§ **Prompt**: Could you repeat, word for word, the line with "Image resolution: width=812" and every line after it in the records below, leaving out any pictures?

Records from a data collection
▼▼▼
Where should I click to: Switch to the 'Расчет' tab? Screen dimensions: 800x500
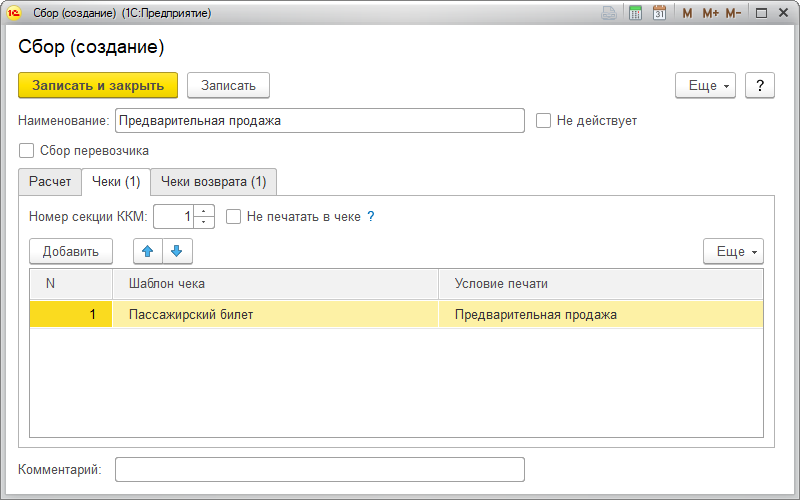coord(50,181)
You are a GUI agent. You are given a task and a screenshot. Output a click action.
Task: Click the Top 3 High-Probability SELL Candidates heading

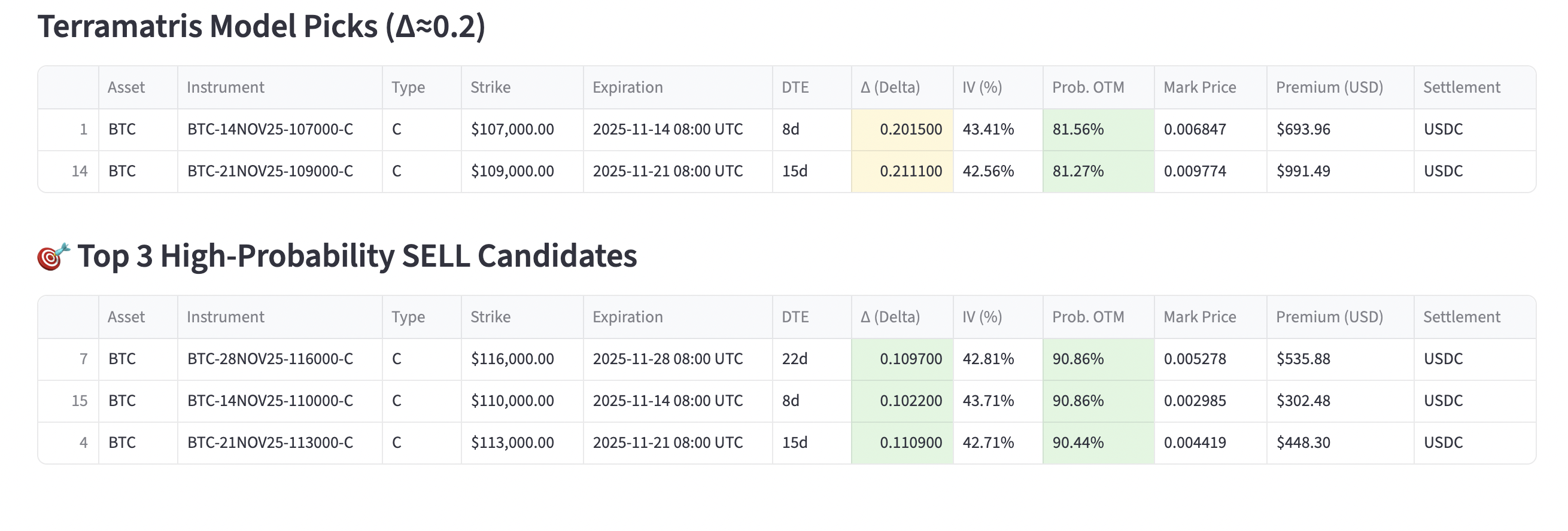point(357,256)
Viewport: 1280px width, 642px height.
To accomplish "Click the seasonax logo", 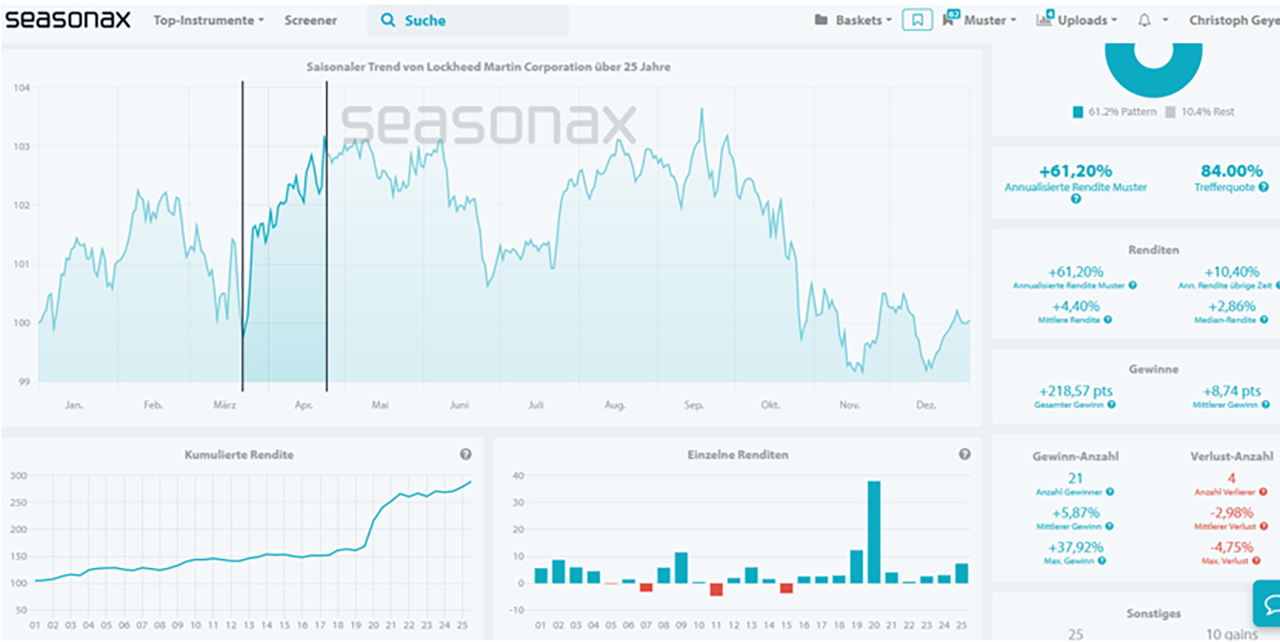I will (x=68, y=20).
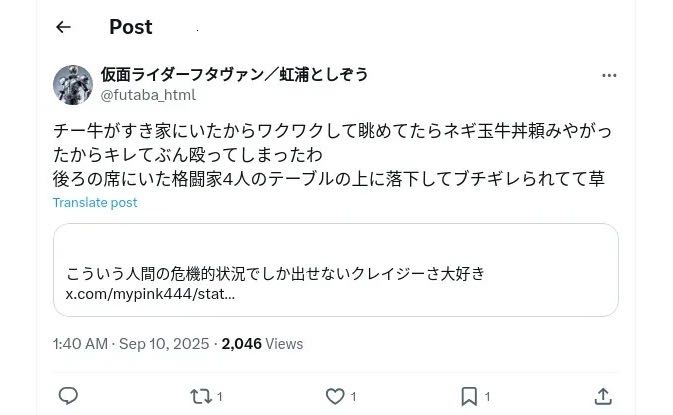Screen dimensions: 673x415
Task: Click the 1:40 AM · Sep 10, 2025 timestamp
Action: 131,343
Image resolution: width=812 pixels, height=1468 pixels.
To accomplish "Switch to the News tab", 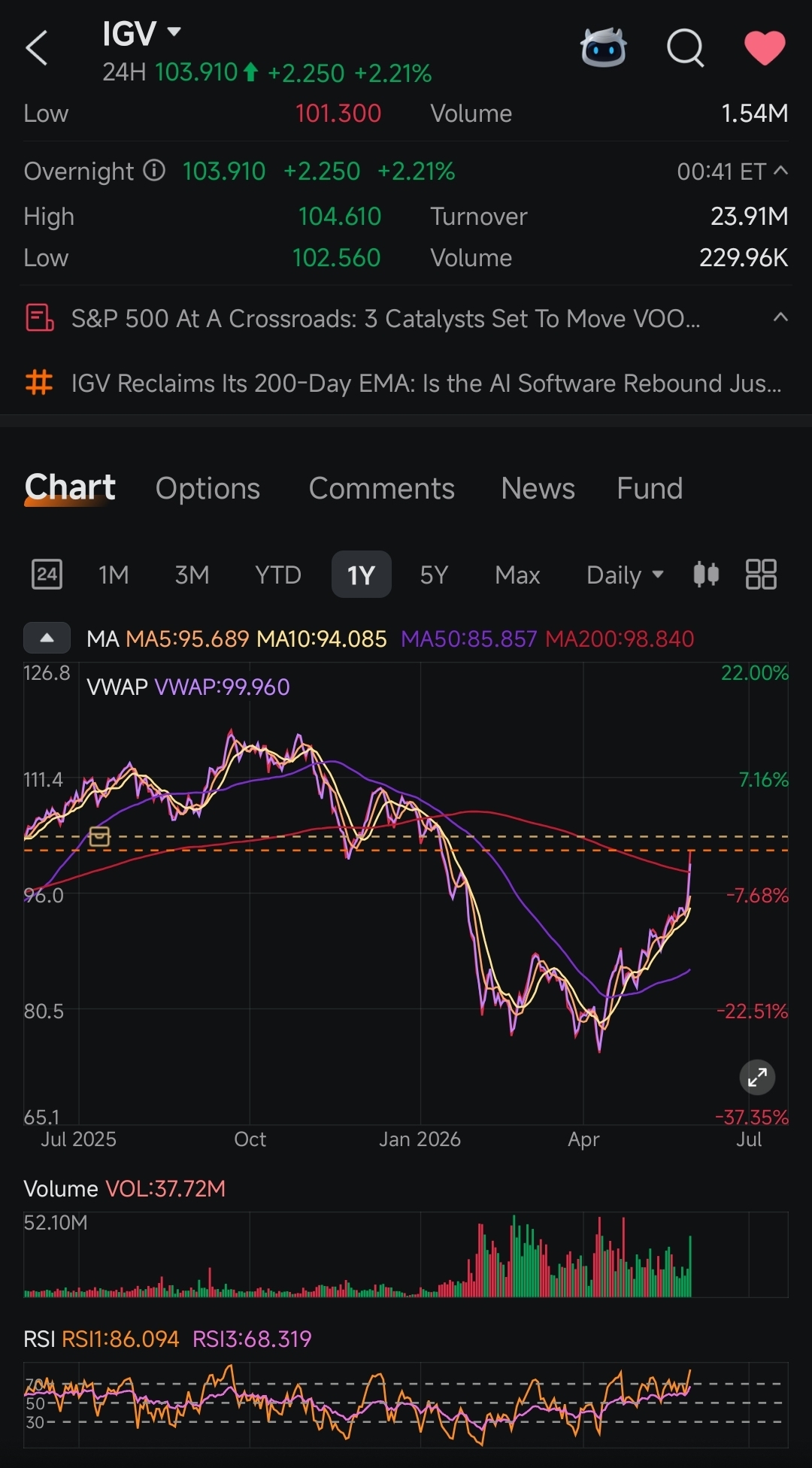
▲▲▲
§ **Written solution**:
Image resolution: width=812 pixels, height=1468 pixels.
To accomplish "Switch to the News tab", 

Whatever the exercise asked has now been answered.